» Assigned task
Repeat only the lines below from the one containing "This screenshot has height=463, width=1024." through the one containing "Open login.php in", inclusive, exactly as written.

» Dataset
▬▬▬

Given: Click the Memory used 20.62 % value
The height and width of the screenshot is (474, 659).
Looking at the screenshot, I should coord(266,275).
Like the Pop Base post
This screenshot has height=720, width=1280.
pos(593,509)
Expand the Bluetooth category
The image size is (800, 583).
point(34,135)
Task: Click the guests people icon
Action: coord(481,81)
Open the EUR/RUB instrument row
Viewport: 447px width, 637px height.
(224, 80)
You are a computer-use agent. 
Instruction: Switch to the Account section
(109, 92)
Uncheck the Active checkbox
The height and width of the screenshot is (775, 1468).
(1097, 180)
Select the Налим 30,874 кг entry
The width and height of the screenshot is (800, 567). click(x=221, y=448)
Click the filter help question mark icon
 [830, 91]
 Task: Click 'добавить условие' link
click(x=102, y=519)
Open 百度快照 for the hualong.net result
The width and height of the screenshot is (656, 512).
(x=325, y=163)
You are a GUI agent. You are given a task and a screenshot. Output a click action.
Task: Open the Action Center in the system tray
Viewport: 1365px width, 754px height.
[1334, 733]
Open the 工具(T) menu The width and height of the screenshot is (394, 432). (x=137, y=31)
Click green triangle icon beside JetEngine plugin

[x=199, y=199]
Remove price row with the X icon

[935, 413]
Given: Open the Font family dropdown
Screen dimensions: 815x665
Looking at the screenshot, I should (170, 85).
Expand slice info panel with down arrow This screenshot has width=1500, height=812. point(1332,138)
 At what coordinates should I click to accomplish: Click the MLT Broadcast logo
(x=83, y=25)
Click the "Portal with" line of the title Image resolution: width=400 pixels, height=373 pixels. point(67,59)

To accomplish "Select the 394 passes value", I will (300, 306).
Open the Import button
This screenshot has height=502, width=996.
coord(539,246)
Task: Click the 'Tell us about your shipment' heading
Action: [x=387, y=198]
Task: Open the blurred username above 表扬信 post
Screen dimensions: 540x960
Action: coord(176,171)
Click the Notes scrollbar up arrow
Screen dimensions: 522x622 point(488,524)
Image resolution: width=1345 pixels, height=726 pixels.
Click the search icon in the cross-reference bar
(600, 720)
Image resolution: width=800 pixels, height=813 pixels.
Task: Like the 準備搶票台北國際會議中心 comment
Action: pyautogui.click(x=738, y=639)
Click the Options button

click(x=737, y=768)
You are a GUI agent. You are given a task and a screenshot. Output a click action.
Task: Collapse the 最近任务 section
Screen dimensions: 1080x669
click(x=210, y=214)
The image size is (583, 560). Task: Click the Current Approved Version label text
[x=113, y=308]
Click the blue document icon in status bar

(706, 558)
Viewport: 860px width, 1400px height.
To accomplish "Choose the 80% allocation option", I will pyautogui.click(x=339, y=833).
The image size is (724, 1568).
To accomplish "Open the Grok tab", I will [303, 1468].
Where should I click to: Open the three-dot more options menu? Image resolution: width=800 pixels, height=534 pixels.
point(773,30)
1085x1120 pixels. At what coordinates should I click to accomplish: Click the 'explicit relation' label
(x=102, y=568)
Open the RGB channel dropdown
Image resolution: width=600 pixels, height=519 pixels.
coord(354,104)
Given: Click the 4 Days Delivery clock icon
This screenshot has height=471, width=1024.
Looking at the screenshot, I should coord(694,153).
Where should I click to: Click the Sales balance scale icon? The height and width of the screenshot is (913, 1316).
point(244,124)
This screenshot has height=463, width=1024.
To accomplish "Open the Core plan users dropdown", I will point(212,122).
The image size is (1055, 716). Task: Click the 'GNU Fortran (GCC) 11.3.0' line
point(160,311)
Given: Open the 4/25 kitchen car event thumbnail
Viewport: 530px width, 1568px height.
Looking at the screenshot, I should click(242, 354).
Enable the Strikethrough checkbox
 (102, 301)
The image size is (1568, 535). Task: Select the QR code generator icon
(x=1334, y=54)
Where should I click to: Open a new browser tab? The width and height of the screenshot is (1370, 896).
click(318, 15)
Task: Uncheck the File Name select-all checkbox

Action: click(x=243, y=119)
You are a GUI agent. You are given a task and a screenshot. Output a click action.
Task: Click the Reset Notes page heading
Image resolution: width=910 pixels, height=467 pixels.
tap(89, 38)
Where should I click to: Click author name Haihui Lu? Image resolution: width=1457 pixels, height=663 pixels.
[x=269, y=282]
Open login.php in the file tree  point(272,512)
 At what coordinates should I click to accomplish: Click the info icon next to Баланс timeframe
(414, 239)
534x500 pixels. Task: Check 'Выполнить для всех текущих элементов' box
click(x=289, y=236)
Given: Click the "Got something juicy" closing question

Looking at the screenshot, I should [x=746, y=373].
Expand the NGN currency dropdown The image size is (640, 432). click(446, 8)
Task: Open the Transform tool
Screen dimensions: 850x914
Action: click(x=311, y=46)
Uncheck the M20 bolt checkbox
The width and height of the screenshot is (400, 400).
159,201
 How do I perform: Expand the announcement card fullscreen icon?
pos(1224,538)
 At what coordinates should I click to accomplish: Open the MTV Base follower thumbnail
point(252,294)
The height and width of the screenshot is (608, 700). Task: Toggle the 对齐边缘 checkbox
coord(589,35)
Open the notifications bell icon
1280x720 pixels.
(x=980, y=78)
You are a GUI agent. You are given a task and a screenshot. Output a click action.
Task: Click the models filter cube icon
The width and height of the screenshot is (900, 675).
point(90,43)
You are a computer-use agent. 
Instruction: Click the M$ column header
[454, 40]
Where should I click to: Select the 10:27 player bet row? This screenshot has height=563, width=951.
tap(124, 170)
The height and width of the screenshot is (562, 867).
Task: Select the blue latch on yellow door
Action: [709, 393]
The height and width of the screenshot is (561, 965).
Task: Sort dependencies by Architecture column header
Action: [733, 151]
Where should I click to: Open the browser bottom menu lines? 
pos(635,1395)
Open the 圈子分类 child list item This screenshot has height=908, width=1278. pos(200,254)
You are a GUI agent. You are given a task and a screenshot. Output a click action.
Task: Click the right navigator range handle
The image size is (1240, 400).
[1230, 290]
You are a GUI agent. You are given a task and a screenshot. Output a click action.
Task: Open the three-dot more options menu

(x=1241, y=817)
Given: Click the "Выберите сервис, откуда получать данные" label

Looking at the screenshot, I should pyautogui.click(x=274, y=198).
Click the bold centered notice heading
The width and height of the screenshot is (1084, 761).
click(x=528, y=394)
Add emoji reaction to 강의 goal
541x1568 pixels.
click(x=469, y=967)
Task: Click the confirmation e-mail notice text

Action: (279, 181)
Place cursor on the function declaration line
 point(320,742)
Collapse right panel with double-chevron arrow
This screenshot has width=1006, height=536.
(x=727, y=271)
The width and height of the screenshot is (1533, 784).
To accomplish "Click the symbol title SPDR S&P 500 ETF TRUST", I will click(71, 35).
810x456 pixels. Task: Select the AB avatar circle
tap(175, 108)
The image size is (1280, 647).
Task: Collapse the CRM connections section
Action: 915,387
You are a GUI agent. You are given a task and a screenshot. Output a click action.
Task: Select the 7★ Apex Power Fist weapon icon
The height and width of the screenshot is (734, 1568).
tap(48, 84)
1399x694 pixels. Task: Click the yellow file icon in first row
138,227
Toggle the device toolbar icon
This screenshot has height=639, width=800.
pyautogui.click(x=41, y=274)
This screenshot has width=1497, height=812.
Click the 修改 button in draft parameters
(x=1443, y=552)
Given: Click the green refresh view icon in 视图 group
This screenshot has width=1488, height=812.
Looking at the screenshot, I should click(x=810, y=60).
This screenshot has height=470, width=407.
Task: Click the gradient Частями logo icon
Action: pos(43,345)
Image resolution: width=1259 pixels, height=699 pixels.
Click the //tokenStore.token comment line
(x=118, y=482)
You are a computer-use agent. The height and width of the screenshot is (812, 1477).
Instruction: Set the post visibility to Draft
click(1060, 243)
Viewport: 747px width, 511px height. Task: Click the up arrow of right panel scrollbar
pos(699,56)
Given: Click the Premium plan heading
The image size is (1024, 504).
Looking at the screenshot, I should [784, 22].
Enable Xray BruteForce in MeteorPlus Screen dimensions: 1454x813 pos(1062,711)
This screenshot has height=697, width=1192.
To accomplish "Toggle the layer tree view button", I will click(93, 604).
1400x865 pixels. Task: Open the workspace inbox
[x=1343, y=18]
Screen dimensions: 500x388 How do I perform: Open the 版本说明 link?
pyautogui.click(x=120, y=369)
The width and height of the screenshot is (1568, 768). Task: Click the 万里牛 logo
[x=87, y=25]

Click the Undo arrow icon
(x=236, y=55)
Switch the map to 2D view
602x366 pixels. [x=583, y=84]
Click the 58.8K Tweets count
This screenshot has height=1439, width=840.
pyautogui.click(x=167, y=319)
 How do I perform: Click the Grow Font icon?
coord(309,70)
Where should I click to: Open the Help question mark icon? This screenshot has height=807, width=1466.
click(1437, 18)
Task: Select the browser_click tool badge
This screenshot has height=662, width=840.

▬▬▬

» Output for this exercise
This screenshot has height=463, width=1024.
To accomplish "Open the Core plan users dropdown", I will point(212,122).
The image size is (1055, 716). Task: Click the 'GNU Fortran (GCC) 11.3.0' line
point(160,311)
Given: Open the 4/25 kitchen car event thumbnail
Viewport: 530px width, 1568px height.
Looking at the screenshot, I should click(242, 354).
Enable the Strikethrough checkbox
 (102, 301)
The image size is (1568, 535). Task: Select the QR code generator icon
(x=1334, y=54)
Where should I click to: Open a new browser tab? The width and height of the screenshot is (1370, 896).
click(318, 15)
Task: Uncheck the File Name select-all checkbox

Action: click(x=243, y=119)
You are a GUI agent. You are given a task and a screenshot. Output a click action.
Task: Click the Reset Notes page heading
Image resolution: width=910 pixels, height=467 pixels.
tap(89, 38)
Where should I click to: Click author name Haihui Lu? Image resolution: width=1457 pixels, height=663 pixels.
[x=269, y=282]
Open login.php in the file tree  point(272,512)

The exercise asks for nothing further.